### Exercise requirements
Taking the line that contains "Viewport: 1441px width, 779px height." as the start and the last line of the data as the end, repeat exactly every line in that span, but no pictures.
------ Data to process
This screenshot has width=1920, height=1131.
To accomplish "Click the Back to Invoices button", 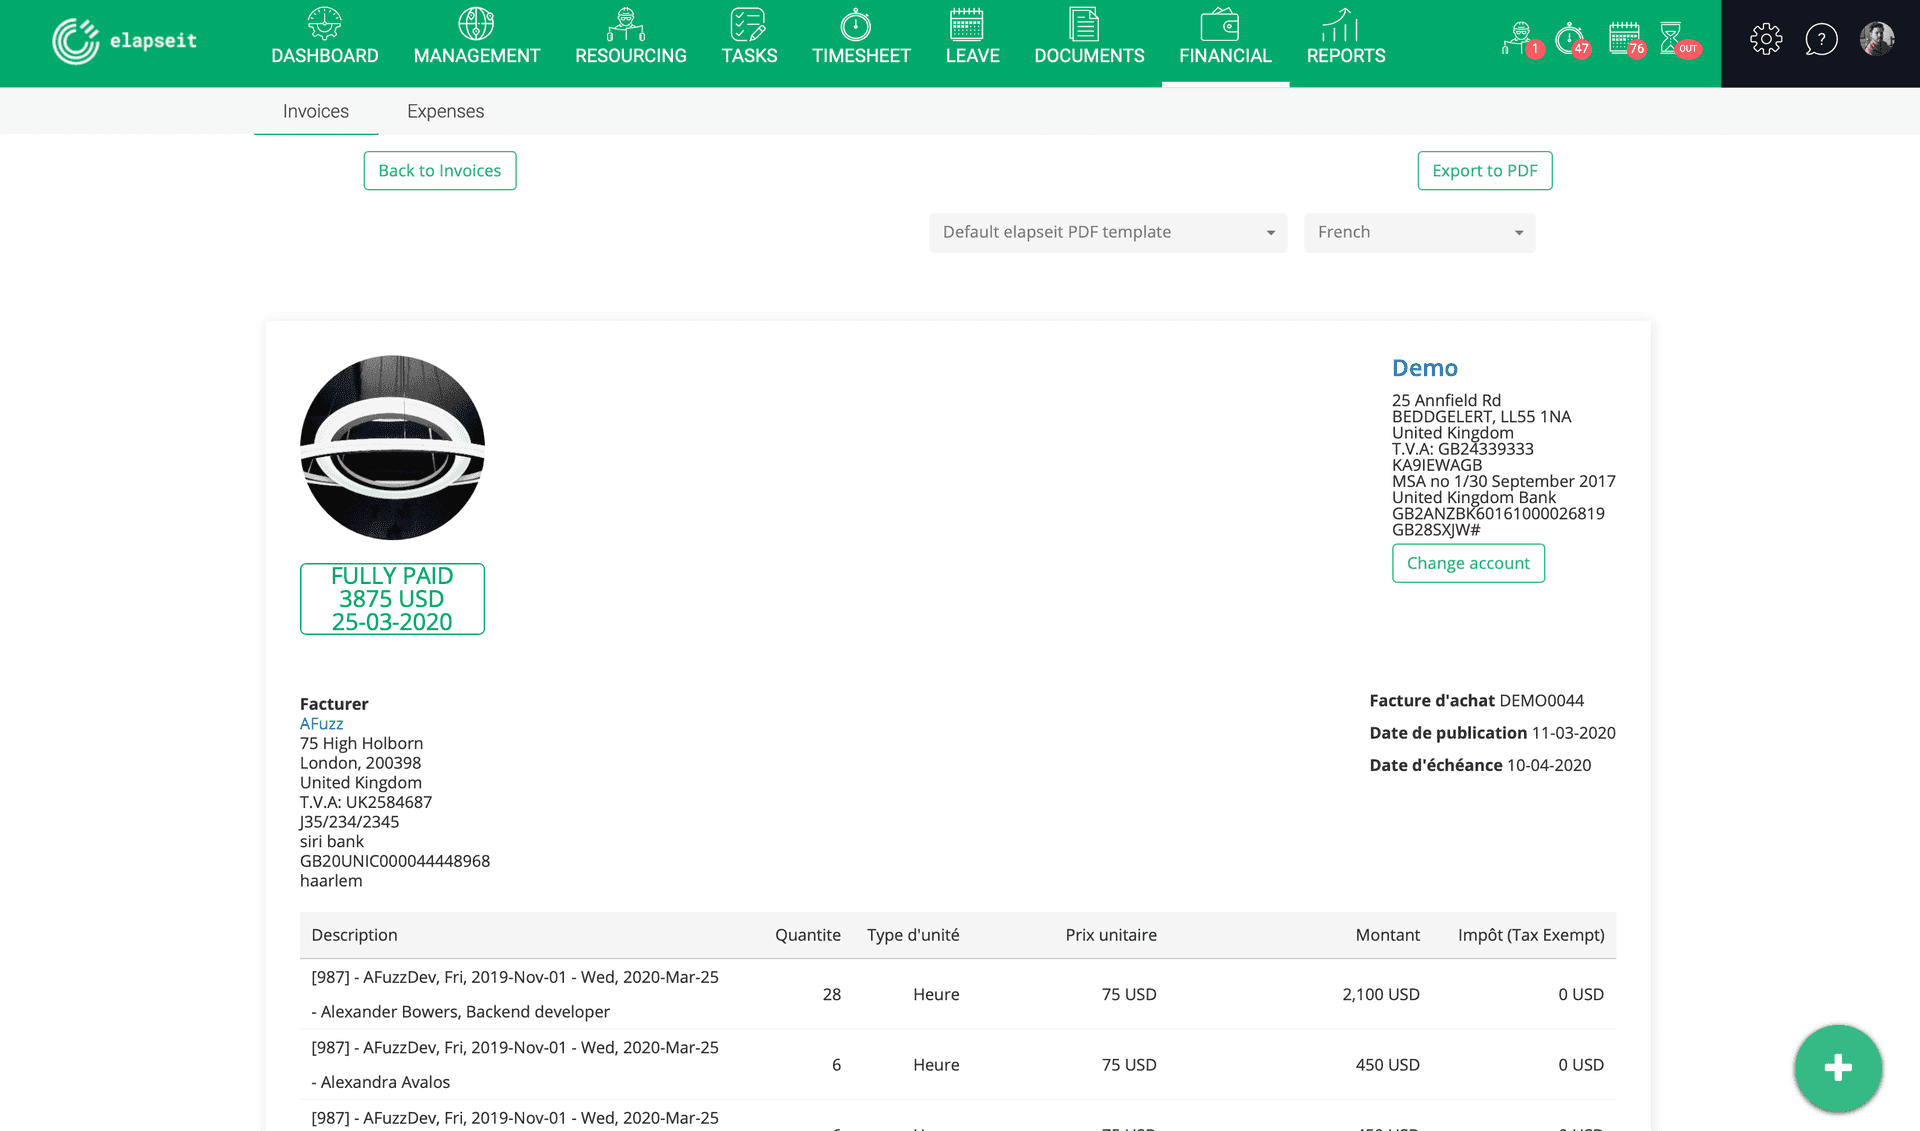I will pyautogui.click(x=439, y=170).
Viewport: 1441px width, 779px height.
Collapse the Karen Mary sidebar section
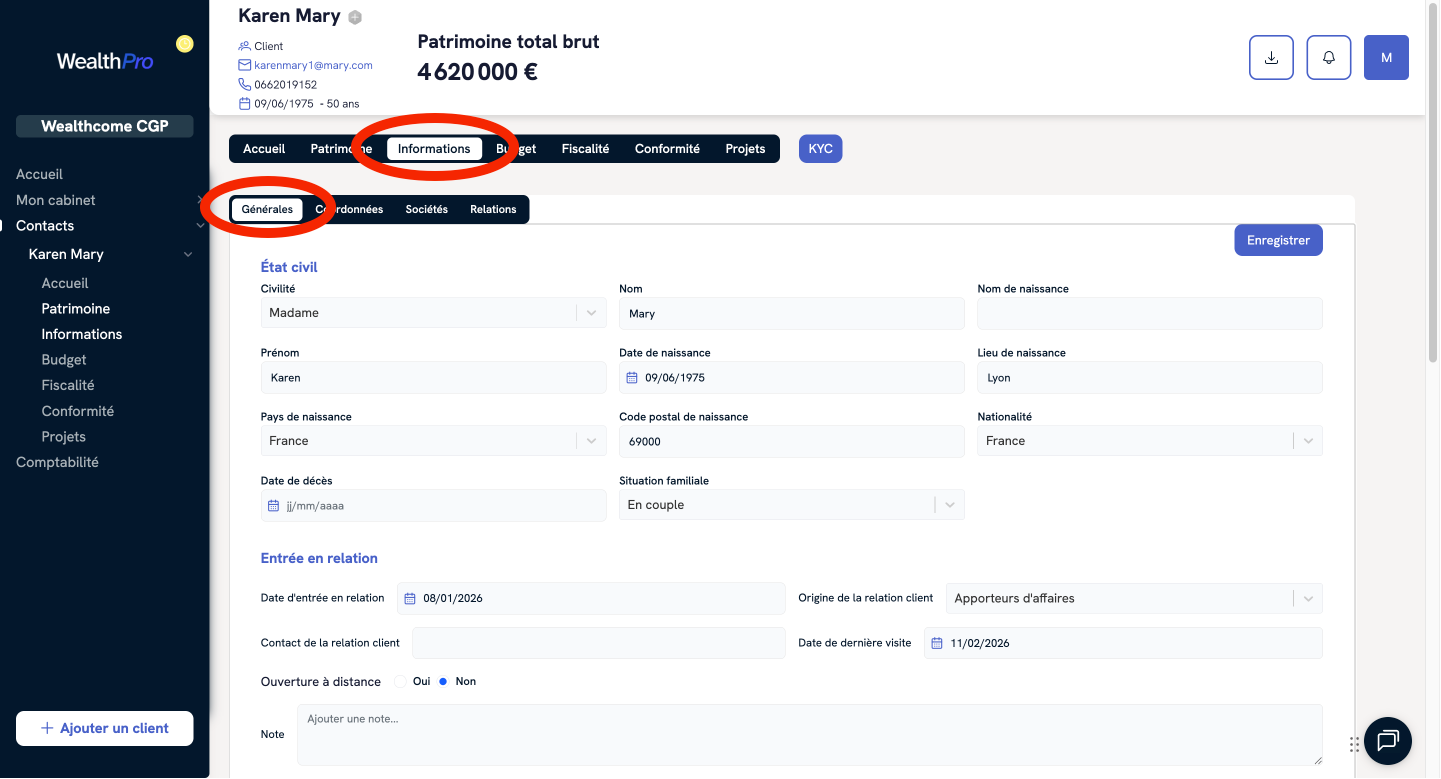[x=187, y=255]
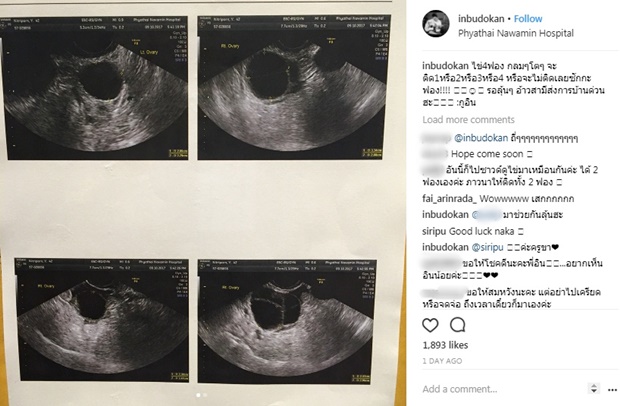Open the inbudokan profile avatar
Viewport: 620px width, 406px height.
[x=436, y=24]
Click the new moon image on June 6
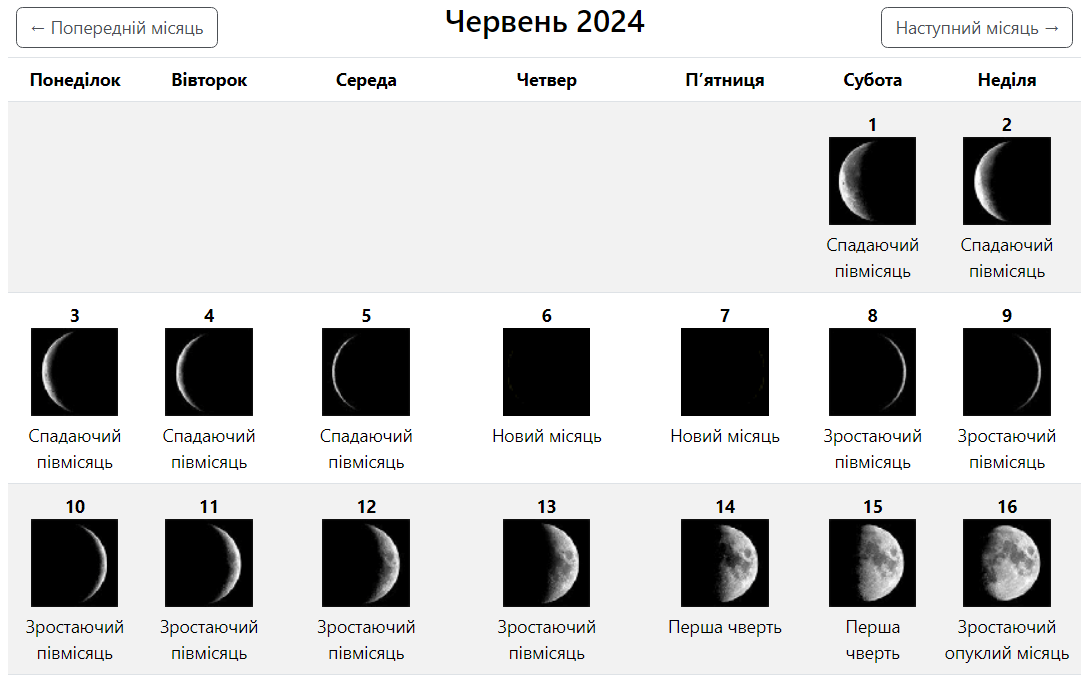The width and height of the screenshot is (1085, 677). 546,372
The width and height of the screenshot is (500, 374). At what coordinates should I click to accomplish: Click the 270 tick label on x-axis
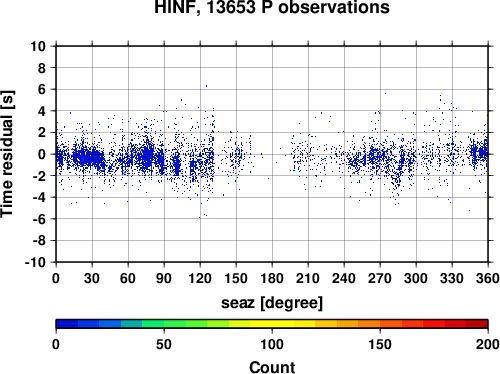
------------
### Response to this task
Viewport: 1441px width, 779px height.
Collapse the Karen Mary sidebar section
[x=187, y=255]
Open the inbudokan profile avatar
Viewport: 620px width, 406px height.
[x=436, y=24]
Click the new moon image on June 6
The width and height of the screenshot is (1085, 677). 546,372
The width and height of the screenshot is (500, 374). At what coordinates should I click to accomplish: Click the 270 tick label on x-axis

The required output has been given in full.